Conclusions: For treatment providers, offering XR-NTX and/or BUP-NX as part of existing detoxification treatment modalities generates modest costs in addition to the costs of detoxification, which vary substantially among the 8 sites. From the patient’s perspective, the costs associated with medication management visits may be a barrier for some individuals considering these treatments.
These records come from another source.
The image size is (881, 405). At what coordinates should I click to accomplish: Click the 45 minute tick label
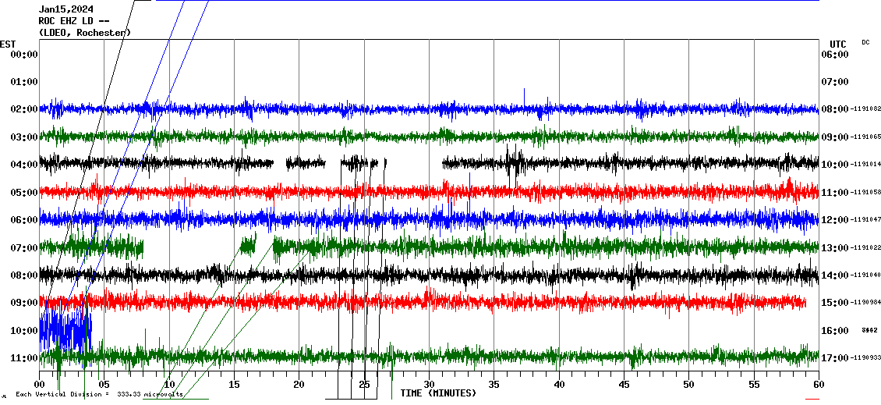click(x=624, y=385)
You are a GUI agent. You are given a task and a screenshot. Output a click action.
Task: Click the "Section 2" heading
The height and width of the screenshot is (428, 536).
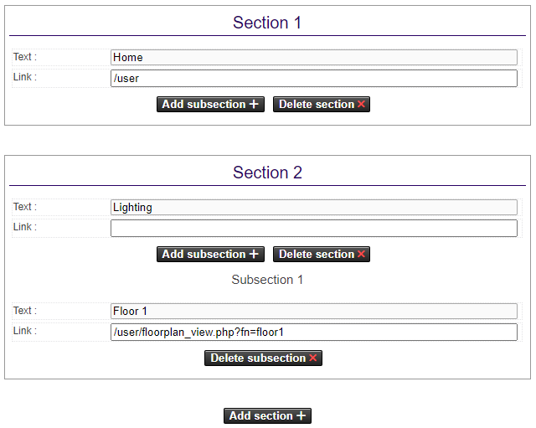267,173
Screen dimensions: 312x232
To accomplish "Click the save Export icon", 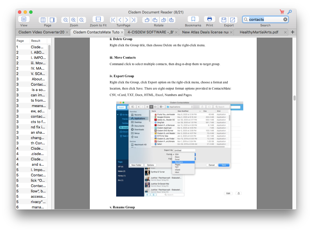I will coord(224,20).
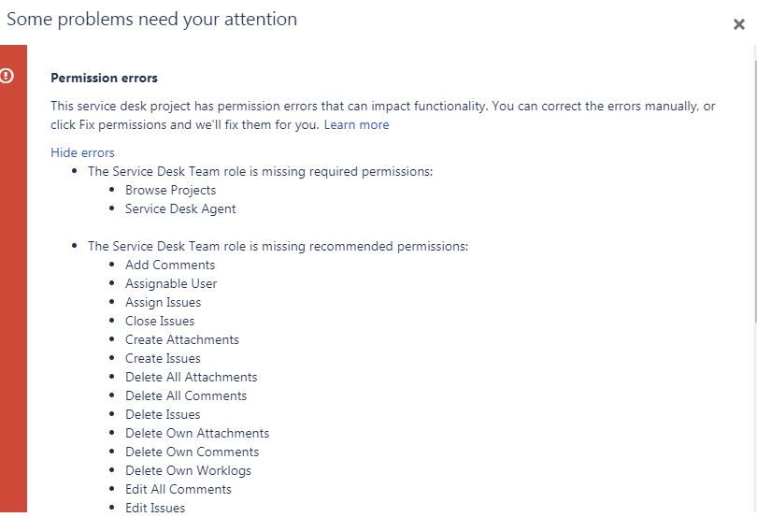Viewport: 757px width, 517px height.
Task: Click the missing required permissions line
Action: [x=260, y=171]
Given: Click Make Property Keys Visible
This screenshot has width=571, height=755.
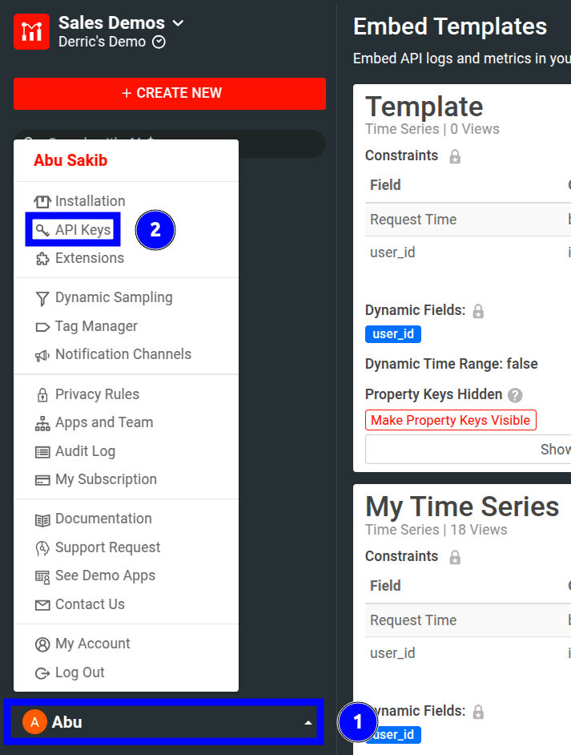Looking at the screenshot, I should coord(450,420).
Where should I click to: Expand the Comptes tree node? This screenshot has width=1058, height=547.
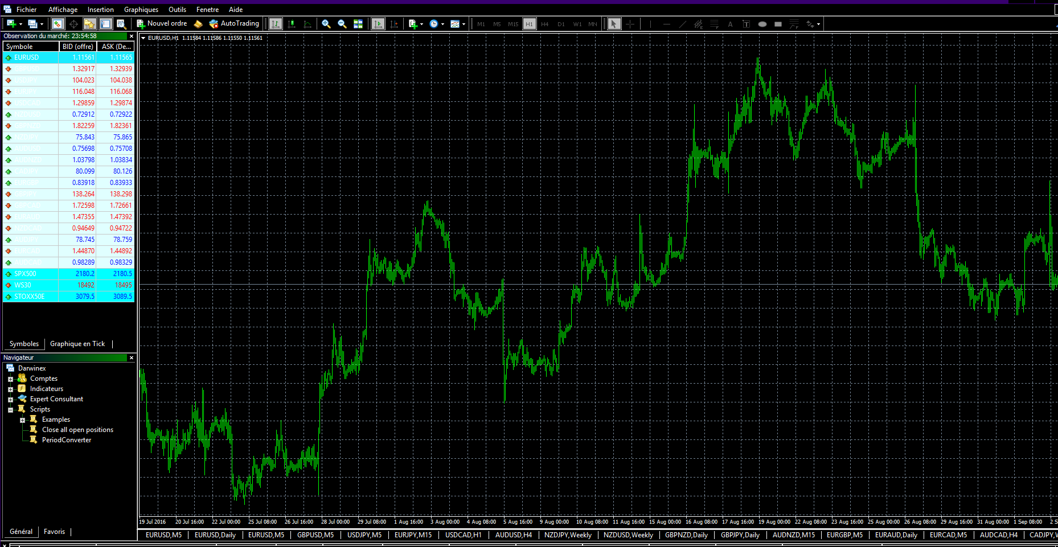(10, 379)
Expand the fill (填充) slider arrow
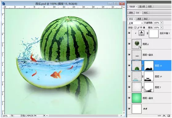The width and height of the screenshot is (172, 118). click(x=162, y=27)
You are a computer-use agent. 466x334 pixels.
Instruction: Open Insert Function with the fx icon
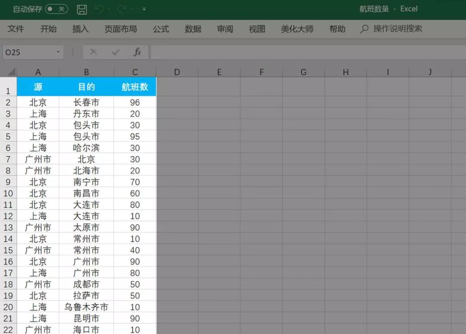[x=137, y=52]
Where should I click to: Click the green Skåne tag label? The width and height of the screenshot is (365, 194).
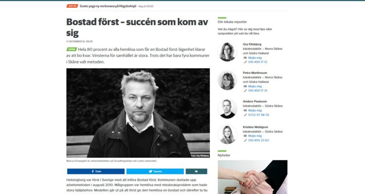tap(72, 49)
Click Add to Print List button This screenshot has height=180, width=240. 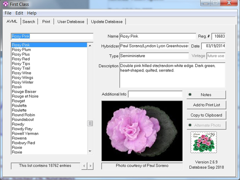206,105
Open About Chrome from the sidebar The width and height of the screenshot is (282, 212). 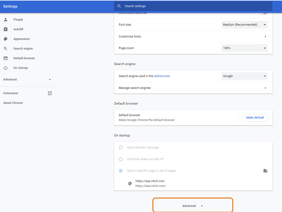[13, 103]
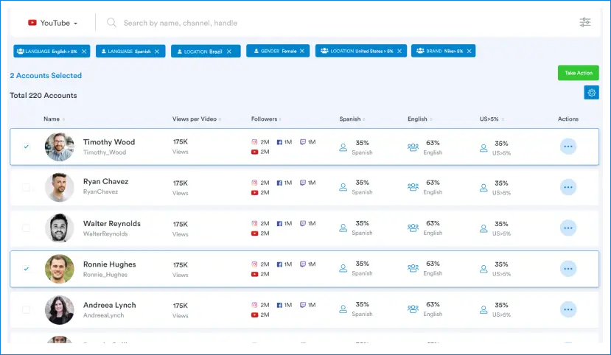
Task: Open the YouTube platform dropdown
Action: 52,23
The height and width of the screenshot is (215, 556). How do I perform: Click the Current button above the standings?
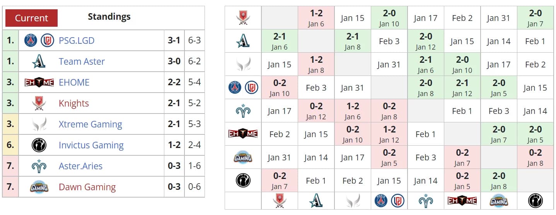[31, 18]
Related protocols: CTN-0051
This study describes the approach and results of a comprehensive cost analysis of NIDA Clinical Trials Network protocol CTN-0051, Extended-Release Naltrexone vs. Buprenorphine for Opioid Treatment (X:BOT), the first head-to-head randomized clinical trial in the U.S. of extended-release injectable naltrexone (XR-NTX) and buprenorphine-naloxone (BUP-NX) for preventing opioid relapse. The objective was to provide rigorous estimates of the costs of training, inpatient detoxification, and medication management visits, highlighting the variation in these costs across sites and settings. Results found that providing XR-NTX and BUP-NX to patients receiving inpatient detoxification generates relatively modest costs to the healthcare provider. The average costs per patient were $5,416 for XR-NTX and $4,148 for BUP-NX. Results of the X:BOT cost analysis study provide current practical information on the types of costs incurred by providers, payers, and patients for XR-NTX and BUP-NX, but continued research is needed to understand the costs of medication-assisted treatment as the system continues to evolve.
This ancillary investigation of data from NIDA Clinical Trials Network protocol CTN-0051, a randomized, controlled trial comparing extended-release naltrexone to buprenorphine, examined baseline gender differences in individuals with opioid use disorder (OUD) receiving inpatient services. Participants (N=570) provided demographic, substance use, and psychiatric history information.
Women were significantly younger; more likely to identify as bisexual, live with a sexual partner, and be financially dependent on someone else; and less likely to be employed. Women also reported significantly greater psychiatric comorbidity and risk behaviors, and had shorter duration, but similar age of onset, of opioid use.
Conclusions: Findings underscore economic, psychiatric, and infection vulnerability among women with OUD, which may complicate treatment initiation, retention, and recovery. Gender-specific interventions focused on these areas of disparity for women with OUD should be considered, including integration of OUD care with treatment for co-occurring psychiatric disorders and trauma, couples-based risk reduction interventions which address relational dynamics, and interventions that address the unique needs of sexual minority women.